These are really striking. You can really tell you’ve put a lot of effort into careful observation! The proportions are good and everything is in its right place two dimensionally.
I see two main issues that are inter-related.
- You have very beautiful details, but they’re all screaming to be #1. As a viewer it’s not clear where the most important place is, or where one’s eye should go — everything jumps out at once.
- The values aren’t clearly describing the form. This flattens out a lot of the features and also makes the fingers and hand/wrist connection less clear three dimensionally speaking.

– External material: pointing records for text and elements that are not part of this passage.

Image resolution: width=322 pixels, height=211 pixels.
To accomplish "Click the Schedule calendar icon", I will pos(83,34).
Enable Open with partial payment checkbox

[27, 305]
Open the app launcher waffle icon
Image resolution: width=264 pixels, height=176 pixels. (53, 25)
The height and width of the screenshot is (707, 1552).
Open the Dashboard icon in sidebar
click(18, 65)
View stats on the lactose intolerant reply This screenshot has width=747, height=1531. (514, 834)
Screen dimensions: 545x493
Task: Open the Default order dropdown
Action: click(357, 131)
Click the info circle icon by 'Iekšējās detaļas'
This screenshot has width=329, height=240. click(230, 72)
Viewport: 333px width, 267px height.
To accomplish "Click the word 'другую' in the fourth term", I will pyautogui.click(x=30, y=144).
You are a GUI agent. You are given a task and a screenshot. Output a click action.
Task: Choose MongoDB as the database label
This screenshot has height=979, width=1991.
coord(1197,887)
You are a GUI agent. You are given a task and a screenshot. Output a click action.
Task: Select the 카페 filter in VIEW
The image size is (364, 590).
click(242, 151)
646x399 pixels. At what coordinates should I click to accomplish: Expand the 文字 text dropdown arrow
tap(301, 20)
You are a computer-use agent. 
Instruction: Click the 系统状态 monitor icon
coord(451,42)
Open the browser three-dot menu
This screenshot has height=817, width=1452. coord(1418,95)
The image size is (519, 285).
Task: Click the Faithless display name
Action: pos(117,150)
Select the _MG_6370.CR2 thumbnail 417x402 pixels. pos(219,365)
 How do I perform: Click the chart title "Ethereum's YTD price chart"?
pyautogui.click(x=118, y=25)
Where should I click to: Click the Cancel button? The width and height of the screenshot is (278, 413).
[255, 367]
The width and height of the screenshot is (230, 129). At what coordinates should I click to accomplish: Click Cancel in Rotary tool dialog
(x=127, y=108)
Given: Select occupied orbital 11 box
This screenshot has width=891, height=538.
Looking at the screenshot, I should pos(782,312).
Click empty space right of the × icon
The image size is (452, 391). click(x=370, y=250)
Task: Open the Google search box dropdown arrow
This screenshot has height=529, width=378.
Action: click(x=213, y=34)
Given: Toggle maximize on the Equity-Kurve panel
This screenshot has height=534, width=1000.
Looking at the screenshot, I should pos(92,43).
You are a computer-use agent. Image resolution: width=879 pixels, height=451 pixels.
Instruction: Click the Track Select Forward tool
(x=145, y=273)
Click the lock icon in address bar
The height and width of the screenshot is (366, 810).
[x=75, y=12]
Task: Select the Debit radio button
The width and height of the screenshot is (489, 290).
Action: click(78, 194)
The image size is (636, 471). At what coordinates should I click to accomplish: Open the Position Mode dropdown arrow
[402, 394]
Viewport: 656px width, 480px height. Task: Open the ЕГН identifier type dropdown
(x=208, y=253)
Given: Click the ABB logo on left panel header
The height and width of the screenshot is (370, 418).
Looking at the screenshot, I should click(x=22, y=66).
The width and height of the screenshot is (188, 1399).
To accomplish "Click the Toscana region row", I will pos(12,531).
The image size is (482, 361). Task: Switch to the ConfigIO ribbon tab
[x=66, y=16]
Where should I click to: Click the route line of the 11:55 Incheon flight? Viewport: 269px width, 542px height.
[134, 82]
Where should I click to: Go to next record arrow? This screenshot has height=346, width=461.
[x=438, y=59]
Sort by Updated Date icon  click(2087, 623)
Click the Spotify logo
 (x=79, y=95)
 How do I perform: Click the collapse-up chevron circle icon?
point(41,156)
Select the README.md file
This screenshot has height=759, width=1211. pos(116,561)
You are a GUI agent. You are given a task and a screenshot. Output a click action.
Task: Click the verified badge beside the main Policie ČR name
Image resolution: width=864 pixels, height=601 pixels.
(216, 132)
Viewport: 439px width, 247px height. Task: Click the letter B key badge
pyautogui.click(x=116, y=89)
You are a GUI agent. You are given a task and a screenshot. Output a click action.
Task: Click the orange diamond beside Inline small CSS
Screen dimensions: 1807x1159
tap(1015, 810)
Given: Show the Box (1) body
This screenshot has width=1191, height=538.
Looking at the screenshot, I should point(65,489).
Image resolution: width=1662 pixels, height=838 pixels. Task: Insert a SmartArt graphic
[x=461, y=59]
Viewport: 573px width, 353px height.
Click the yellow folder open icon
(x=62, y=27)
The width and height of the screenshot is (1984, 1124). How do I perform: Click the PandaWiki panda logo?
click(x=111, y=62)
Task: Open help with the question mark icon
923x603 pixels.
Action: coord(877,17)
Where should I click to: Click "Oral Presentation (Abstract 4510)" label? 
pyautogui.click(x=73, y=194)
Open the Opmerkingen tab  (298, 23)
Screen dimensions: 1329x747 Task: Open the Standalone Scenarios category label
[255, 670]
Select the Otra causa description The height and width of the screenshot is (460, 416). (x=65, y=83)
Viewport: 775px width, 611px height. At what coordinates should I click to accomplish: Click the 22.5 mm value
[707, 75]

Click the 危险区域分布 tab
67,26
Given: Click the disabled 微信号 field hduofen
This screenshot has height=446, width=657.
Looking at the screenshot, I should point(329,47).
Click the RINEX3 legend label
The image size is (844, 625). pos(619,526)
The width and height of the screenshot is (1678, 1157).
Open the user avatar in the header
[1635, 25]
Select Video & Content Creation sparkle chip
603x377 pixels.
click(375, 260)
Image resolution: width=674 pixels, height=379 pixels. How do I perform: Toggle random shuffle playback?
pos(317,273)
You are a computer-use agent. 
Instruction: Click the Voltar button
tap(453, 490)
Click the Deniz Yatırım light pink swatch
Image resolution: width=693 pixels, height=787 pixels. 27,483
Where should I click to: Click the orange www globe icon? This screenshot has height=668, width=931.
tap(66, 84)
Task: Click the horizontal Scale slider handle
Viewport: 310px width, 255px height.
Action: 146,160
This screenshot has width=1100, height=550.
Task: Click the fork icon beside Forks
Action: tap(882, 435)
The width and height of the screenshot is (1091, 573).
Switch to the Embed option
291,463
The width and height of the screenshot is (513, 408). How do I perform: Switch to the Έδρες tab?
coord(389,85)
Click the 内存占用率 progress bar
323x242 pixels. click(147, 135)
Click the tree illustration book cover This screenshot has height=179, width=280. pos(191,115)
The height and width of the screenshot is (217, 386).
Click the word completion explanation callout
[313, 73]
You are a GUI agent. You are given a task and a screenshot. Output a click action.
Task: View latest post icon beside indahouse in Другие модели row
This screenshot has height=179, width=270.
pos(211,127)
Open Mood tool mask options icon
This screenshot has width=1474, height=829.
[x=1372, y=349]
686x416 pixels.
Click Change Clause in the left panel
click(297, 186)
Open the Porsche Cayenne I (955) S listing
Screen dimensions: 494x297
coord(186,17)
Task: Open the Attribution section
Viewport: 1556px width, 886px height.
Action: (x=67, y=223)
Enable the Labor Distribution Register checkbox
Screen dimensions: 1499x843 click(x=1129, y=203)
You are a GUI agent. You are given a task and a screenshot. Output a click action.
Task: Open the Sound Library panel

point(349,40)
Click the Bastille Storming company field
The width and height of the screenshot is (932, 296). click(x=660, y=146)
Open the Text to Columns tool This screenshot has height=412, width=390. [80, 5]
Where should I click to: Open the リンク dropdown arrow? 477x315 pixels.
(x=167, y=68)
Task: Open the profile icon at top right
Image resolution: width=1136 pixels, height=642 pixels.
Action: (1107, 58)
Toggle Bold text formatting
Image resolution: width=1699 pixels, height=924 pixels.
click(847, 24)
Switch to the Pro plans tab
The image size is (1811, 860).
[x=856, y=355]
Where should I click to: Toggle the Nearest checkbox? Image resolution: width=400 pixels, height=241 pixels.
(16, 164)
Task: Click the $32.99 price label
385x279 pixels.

The reason I say these are interrelated is because knowing and drawing the forms will help you decide what details are more important than others, as well as telling you where to place your values to clearly state the three dimensional character of your subject. This’ll help you simplify and clarify your subject.
Good things to practice for this are drawing boxes in perspective, first with lines and vanishing points if you need them and then later without. You can also practice lighting the boxes from different directions (all from imagination).
When you’re drawing something complex and articulated like a hand, breaking it all down into simple forms is very helpful. It’s a lot easier to draw a tube in perspective than it is to draw a finger! Once you have a tube though, “finger-izing” it isn’t too hard.
Another thing that might be helpful is to grab some tracing paper and trace over this drawing, but making everything a box. A box for the palm, for each finger join, for the arms, etc.